Pour résoudre ce problème, et étudier de manière plus rigoureuse les dysfonctions exécutives dans la schizophrénie, certains auteurs ont eu l’idée de se situer à un niveau d’analyse plus fin du déficit, non plus en évaluant les fonctions exécutives elles-mêmes, mais les processus qui les mettent en jeu. Les fonctions exécutives peuvent en effet être considérées comme étant le produit de multiples processus, concernant aussi bien l’encodage et la sélection des informations pertinentes, que leurs manipulations pour aboutir à une réponse appropriée.
Le principal système responsable de la coordination de ces processus est appelé « contrôle cognitif » (ou « contrôle exécutif »), et sa mise en jeu dépend principalement du cortex préfrontal (Miller and Cohen, 2001). Le rôle dévolu au cortex préfrontal pourrait donc être plus précisément défini comme étant celui de coordonner nos pensées et nos actions en accord avec les buts qui les ont initiées pour permettre l’adaptation de nos comportements à l’environnement. En pratique, lorsque les informations extérieures sont ambiguës, ou peuvent donner lieu à de multiples réponses, la mise en jeu du cortex préfrontal permet de choisir la réponse la plus adaptée à la situation. On parle alors de traitement top-down de l’information, parce que le comportement est contrôlé par l’intention, par opposition au traitement bottom-up de l’information où les informations sensorielles sont directement à la base de la réponse – ce qui est le cas dans des situations routinières ou automatiques. Si par exemple, je suis à un carrefour routier dans un contexte habituel, familier (en France par exemple), ma réponse naturelle, routinière, sera de regarder d’abord à gauche pour vérifier qu’une voiture n’est pas sur la route. En revanche, si je me trouve dans un contexte inhabituel (par exemple si je suis en Angleterre), il faudra d’abord que je regarde à droite avant de traverser. La mise en jeu de cette réponse contrôlée – regarder à droite avant de traverser – est permise par le traitement de l’information contextuellement pertinente « je suis en Angleterre » par le cortex préfrontal.
Cette distinction théorique entre fonctions exécutives et contrôle cognitif – une distinction entre une fonction dont le produit est directement observable à l’échelle du comportement humain vs. un processus sous-jacent permettant la mise en œuvre de cette fonction – a sans doute permis de passer un palier considérable dans l’investigation et la compréhension de l’organisation fonctionnelle du cortex préfrontal. Cependant, elle reste actuellement considérée comme très artificielle par de nombreux auteurs qui accordent aux deux concepts la même signification (voir par exemple Koechlin and Summerfield, 2007).
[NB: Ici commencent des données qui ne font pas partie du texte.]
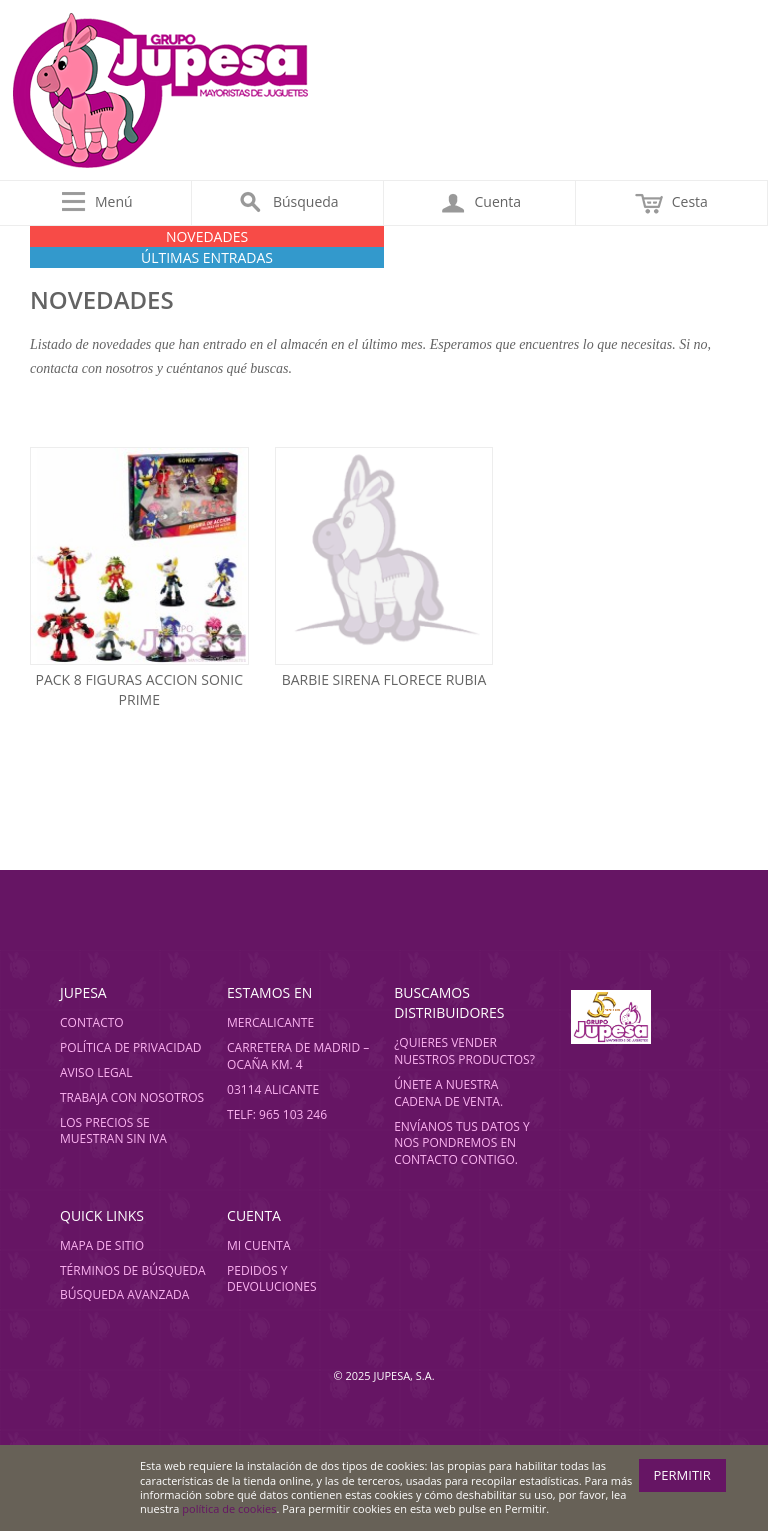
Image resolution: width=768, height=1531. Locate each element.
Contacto (92, 1022)
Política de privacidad (131, 1047)
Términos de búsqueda (133, 1270)
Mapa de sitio (102, 1245)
Les théories du contrôle cognitif.

Nous l’avons vu plus haut, on peut définir le contrôle cognitif comme l’ensemble des processus mis en jeu pour coordonner nos pensées et nos actions en accord avec les buts qui les ont initiées. La fonction principale du contrôle cognitif est donc de moduler le traitement de l’information au sein des systèmes dits périphériques – i.e. de plus bas niveau – selon les buts de la tâche en cours (contrôle top-down). Dans une première partie, nous tenterons donc de décrire les principales théories du contrôle cognitif dites du contrôle top-down attentionnel.
Cependant, pour de nombreux auteurs, il est clair que le contrôle cognitif ne constitue pas un mécanisme unitaire et que le cortex préfrontal n’est pas qu’un simple chef d’orchestre des comportements humains qui serait mis en jeu de manière universelle. En revanche, il est maintenant largement établi que différents systèmes au sein même du contrôle cognitif seraient dévoués à différentes fonctions spécialisées que nous allons passer en revue dans la seconde partie de ce chapitre.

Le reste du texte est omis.